Il Cipa: «Non è la piattaforma dei veleni»
LENTIAI. Nessun veleno nel depuratore all’ex San Marco. «Il progetto vuole risolvere criticità ambientali esistenti, non crearne di nuove», ha spiegato il presidente del Consorzio Cipa, Arone Roni, nella conferenza stampa convocata per chiarire alcuni aspetti dell’intervento. «L’allarmismo della popolazione è ingiustificato. Non arriveranno rifiuti da fuori provincia, l’impianto servirà quasi totalmente per smaltire i rifiuti di Lattebusche e i reflui civili di Lentiai e Busche e solo per il 10 per cento della sua capacità tratterà le acque di processo, come quelle delle occhialerie. Non ci sarà stoccaggio di rifiuti nell’area della ex San Marco».
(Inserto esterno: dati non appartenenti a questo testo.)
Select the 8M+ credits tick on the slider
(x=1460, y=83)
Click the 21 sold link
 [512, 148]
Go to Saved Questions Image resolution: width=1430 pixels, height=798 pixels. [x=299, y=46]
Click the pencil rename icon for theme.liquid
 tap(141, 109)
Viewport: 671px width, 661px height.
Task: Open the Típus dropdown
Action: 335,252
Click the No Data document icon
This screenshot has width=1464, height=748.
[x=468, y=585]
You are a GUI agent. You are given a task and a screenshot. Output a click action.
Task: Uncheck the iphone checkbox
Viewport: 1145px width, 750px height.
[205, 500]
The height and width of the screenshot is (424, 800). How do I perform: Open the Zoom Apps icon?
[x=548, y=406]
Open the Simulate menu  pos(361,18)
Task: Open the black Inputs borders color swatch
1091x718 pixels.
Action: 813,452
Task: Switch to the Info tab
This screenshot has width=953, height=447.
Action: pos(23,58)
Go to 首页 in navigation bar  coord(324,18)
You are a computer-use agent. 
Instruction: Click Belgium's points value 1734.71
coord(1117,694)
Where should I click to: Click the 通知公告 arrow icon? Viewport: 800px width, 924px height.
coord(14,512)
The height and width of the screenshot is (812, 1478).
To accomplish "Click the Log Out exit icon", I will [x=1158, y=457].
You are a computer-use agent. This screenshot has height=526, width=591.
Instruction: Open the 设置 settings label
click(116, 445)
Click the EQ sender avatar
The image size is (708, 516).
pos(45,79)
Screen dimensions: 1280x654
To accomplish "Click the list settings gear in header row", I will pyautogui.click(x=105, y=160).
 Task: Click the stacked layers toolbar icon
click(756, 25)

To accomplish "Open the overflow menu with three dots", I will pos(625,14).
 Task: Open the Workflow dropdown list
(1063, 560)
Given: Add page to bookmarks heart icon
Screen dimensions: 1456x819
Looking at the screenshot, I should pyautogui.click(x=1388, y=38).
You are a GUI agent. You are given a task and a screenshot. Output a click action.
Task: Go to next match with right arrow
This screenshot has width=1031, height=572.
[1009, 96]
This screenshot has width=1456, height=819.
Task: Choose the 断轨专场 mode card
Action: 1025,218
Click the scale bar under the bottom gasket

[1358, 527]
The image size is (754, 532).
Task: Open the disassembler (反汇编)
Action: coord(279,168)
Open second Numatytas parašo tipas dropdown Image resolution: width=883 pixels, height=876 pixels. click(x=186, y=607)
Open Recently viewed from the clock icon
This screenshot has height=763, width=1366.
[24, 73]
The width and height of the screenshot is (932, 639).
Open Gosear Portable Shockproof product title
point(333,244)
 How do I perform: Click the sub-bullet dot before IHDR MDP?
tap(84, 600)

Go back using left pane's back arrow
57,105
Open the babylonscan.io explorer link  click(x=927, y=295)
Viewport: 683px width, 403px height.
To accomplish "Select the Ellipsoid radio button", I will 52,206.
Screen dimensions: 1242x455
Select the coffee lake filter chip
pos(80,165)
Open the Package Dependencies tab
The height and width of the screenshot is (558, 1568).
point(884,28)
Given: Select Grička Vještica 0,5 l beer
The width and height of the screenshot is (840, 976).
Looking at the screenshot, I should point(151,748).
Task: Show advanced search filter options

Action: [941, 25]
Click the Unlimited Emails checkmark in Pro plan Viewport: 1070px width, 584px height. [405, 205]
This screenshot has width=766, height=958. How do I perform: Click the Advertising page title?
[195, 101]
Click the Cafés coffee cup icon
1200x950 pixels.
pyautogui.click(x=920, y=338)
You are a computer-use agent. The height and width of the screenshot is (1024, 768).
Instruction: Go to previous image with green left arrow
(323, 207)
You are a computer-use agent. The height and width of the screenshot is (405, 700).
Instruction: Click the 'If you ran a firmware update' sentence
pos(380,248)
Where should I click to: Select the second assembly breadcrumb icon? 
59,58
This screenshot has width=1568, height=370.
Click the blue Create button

Precisazioni che Roni ha voluto fare per spiegare cosa si farà nell’impianto e anche per tranquillizzare la popolazione, contraria alla riattivazione del depuratore che definisce “la piattaforma dei veleni”. «Nessun rifiuto “tossico” e nessun “veleno” è previsto venga avviato al trattamento in quell’impianto», ha aggiunto Roni, «anche perché questa provincia dispone già di realtà specifiche e di alto livello per la gestione e il recupero di queste tipologie di rifiuto».
La conferenza del Cipa si è tenuta nella sede di Confindustria. «Con questo intervento si va a colmare una lacuna che si trascina da anni», ha ricordato Italo Tonet, delegato alle infrastrutture per l’associazione industriali. «Si tratta di un impianto fondamentale per l’industria bellunese, oggi costretta a farsi prelevare i rifiuti e smaltirli fuori provincia, spesso anche fuori regione, con costi ovviamente più elevati».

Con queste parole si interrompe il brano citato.